Copper and gold mining in Wisconsin is called sulfide mining. The ores contain sulfide which will result in unavoidable toxic waste and water pollution. When sulfide ores are exposed to oxygen, it produces sulfuric acid and heavy metal contaminated runoff. This is inherent to mining and essentially impossible, or economically unfeasible, to prevent or mitigate. ALL MINING OF THESE ORES HAS CREATED LONG LASTING POLLUTION. Mining done by the Romans 2000 years ago is still leaching toxins.
Wisconsin used to have strong mining laws. Wisconsin had a “prove it first” mining law especially targeted at sulfide mining. The law was passed under Republican Governor Thompson in 1998 with overwhelming bipartisan support (29-3 in the Senate and 91-6 in the Assembly). The law required mining companies to prove that a sulfide mine had operated for 10 years (and closed for 10 years) without polluting groundwater and surface waters with acid drainage. Wisconsin was the only state with this requirement which shows how Wisconsin USED to be a leader.
In 20 years, no mining company was able to provide this proof. This CONSERVATIVE (in the true meaning of the word) law errs on the side of protecting Wisconsin’s water. In the absence of proof that mining can be done safely, protecting water must come first. Water IS the most important natural resource.
This common sense requirement, however, does not fit the radical Republican ideology. For them the “free market” and profit overrides all other considerations. In 2017 The Walker administration repealed the “prove it” law. In addition they weakened wetland and groundwater protections, reduced the time DNR regulators had to review mine plans, limited legal challenges to state mining permits, exempt mine companies from fees that cover costs of handling hazardous waste, and reduced the financial liability for mining companies for later clean up costs.

----------------

## WORK TO COMPLETE
a) Output the passage on Wisconsin sulfide mining word for word, beginning at the words "Copper and gold" and stopping after "still leaching toxins.".
b) Besides repealing the "prove it" law, what other changes did the Walker administration make, according to the passage on Wisconsin sulfide mining? List all of them.
c) Resume the passage on Wisconsin sulfide mining from the point where it stops.
The lines that come after this play no part in the work on the text.

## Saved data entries
----------------

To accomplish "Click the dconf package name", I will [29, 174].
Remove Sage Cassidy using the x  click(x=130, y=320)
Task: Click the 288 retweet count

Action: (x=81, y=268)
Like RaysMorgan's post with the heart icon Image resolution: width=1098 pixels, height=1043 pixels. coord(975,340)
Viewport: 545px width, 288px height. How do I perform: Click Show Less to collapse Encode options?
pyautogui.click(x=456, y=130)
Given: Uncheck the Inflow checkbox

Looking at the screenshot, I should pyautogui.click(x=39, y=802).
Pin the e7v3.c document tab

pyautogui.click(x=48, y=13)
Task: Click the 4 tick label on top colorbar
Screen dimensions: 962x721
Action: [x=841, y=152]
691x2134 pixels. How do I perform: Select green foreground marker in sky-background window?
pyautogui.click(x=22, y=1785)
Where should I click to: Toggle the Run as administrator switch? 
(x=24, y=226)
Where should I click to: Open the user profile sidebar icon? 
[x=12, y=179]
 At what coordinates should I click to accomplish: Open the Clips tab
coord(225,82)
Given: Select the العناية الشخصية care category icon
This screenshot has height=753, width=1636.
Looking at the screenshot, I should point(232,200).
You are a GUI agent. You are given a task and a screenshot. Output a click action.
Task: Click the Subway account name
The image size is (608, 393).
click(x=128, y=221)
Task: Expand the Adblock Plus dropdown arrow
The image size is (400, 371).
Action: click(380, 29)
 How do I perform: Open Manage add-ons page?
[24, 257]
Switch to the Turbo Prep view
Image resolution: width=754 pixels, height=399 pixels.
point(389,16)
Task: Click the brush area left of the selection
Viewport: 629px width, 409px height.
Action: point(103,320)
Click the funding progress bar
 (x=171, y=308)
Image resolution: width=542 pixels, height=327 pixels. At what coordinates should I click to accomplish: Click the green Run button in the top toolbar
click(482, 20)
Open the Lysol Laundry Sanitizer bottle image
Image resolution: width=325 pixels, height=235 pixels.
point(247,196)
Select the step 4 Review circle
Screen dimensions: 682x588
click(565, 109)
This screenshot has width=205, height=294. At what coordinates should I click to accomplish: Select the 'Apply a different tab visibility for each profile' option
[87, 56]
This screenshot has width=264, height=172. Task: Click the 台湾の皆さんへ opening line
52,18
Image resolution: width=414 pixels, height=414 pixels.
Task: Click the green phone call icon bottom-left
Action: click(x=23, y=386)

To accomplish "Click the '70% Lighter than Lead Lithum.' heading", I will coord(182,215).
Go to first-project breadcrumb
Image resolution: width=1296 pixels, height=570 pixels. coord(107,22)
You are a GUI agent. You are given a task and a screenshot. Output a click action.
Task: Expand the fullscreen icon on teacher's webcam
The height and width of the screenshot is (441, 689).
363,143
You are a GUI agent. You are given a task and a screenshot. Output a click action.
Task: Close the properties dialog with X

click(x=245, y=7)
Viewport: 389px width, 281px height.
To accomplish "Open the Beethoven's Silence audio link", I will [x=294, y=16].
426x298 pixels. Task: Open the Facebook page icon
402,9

----------------

## EXPECTED RESPONSES
a)
Copper and gold mining in Wisconsin is called sulfide mining. The ores contain sulfide which will result in unavoidable toxic waste and water pollution. When sulfide ores are exposed to oxygen, it produces sulfuric acid and heavy metal contaminated runoff. This is inherent to mining and essentially impossible, or economically unfeasible, to prevent or mitigate. ALL MINING OF THESE ORES HAS CREATED LONG LASTING POLLUTION. Mining done by the Romans 2000 years ago is still leaching toxins.

b)
- Weakened wetland and groundwater protections
- Reduced the time DNR regulators had to review mine plans
- Limited legal challenges to state mining permits
- Exempted mine companies from fees that cover the costs of handling hazardous waste
- Reduced the financial liability of mining companies for later cleanup costs

c)
Mining advocates claim the Flambeau mine in Wisconsin proves sulfide mining can be done safely. The mine was an open-pit copper, gold, and silver mine located near Ladysmith. The international company Rio Tinto (former Kennecott Copper) operated a 35-acre open pit mine between 1993 and 1997. The mine produced 181,000 tons of copper, 3.3 million ounces of silver and 334,000 ounces of gold, according Department of Natural Resources records. Today the 181 acre property has been filled in, replanted, and wetlands created. It is open to the public for recreation. This is the last mine of its kind to operate in Wisconsin prior to the “proof it” law passed in 1998.
But although the surface reclamation looks good, environmental groups say surface and ground waters are still being polluted. Groundwater samples indicate high levels of copper, manganese and sulfates. An intermittent stream flowing through the property contains high levels of copper and zinc. In 2014 water samples from the stream did not meet DNR water quality standards. Water treatment to mitigate pollution in the stream currently continues and sampling in 2017 showed that the copper levels continue to exceed the acute toxicity criteria. Twenty years after it closed a final Certificate of Reclamation from the DNR has not been issued.
But hope springs eternal. The gold rush mentality and the hope for an economic savior are strong. Unfortunately “ONLY WHEN THE LAST TREE HAS BEEN CUT AND THE LAST RIVER BEEN POISONED AND THE LAST FISH BEEN CAUGHT WILL WE REALIZE WE CANNOT EAT MONEY.”